I made another trip with more water and a small box of assorted first aid supplies. When I came back down from the third climb I inquired about how the food delivery was progressing.

This is where I have to pause because normally I’m very patient and very understanding. I know everyone is well meaning and has the best intentions at heart. But I also know when common sense needs to override pre-written policies and red tape. And if you give me your word and then break it, an apology isn’t good enough.

“People are starving and you made a promise to me, which is a promise to them!” It was the first time I shouted but I wasn’t going to take no for an answer.
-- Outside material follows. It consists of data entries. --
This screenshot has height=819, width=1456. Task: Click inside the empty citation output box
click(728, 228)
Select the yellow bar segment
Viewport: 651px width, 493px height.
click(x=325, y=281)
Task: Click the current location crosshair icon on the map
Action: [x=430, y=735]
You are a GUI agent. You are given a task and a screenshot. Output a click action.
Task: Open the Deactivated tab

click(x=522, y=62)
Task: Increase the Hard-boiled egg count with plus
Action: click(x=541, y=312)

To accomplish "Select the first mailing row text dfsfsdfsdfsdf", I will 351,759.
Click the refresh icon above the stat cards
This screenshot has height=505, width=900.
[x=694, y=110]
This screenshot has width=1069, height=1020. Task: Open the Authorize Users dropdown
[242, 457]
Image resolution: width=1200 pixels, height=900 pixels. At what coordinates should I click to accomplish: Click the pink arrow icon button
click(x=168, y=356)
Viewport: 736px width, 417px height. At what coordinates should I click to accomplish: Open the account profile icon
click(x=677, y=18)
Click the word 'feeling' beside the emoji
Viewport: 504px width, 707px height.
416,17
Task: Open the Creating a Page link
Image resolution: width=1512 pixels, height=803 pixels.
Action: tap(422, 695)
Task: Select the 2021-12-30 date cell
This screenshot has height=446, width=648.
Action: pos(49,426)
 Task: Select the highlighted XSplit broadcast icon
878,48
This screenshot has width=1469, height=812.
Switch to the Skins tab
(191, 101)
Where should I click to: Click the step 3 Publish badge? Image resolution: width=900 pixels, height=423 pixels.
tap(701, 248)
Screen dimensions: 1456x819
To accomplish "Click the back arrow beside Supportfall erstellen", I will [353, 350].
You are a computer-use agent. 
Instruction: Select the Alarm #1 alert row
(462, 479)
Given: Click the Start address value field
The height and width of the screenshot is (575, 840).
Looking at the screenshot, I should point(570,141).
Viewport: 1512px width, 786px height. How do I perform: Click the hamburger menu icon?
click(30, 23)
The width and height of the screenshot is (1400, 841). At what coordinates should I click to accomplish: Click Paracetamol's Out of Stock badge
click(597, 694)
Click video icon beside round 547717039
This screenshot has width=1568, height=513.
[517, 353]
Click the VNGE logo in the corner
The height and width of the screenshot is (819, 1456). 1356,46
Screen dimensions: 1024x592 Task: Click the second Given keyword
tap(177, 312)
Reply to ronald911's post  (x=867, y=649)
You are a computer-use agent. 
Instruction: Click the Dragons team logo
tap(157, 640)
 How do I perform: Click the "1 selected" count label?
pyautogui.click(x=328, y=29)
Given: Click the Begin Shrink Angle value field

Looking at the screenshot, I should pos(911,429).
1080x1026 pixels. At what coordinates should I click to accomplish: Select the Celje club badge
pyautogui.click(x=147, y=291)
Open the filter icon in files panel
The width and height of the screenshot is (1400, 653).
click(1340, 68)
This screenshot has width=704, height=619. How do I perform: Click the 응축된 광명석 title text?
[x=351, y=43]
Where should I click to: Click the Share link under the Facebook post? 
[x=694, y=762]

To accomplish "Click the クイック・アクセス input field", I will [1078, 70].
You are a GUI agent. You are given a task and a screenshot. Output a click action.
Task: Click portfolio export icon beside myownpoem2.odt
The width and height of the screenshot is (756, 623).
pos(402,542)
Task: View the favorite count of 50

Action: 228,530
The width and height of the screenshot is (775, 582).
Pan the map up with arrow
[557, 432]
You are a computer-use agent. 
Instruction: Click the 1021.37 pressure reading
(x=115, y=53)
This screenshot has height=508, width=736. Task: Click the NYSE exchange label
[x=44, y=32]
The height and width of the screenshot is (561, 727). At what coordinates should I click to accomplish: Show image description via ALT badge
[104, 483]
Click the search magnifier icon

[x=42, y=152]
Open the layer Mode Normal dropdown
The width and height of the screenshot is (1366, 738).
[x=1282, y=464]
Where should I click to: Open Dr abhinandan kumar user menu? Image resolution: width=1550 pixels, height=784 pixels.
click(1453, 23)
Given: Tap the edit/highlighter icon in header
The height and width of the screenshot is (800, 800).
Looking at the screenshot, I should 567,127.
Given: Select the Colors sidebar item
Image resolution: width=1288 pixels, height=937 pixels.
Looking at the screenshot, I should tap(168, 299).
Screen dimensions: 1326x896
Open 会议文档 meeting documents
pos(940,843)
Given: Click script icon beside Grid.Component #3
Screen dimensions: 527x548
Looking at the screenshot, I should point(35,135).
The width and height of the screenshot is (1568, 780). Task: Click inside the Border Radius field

I could understand that they overestimated their ability to get the food delivered, but they didn’t even try.

After a half hour of renegotiating our original agreement I got them to deliver the food to our tent. From there I divided the food up into 70 lb allotments. That was all I could carry in my backpack at one time. It took me four more trips to get everything up the mountain.

The last trip was in complete darkness. On the way back I was tired and feeling rushed to get home. A piece of steel rebar was sticking out of the concrete debris that I didn’t see. I fell about six feet and tumbled over the jagged rocks and broken pieces of cement.

The first thing I did was to look around and make sure no one saw me. The last thing I wanted to do was be rescued (or laughed at) by the same crews that I had been eluding.

When all was done I was exhausted. My muscles ached, my back hurt, I bruised my shoulder which had turned black and blue, I was scratched from head to toe, I pulled a leg muscle, scraped the hell out of both knees and twisted my ankle. All in all it was the most rewarding pain I had ever felt.

[I want to say thank you to everyone who has written me. I appreciate your comments and encouragement. If all goes right I will be back in Haiti in a couple days. I will try to keep posting more as time permits.]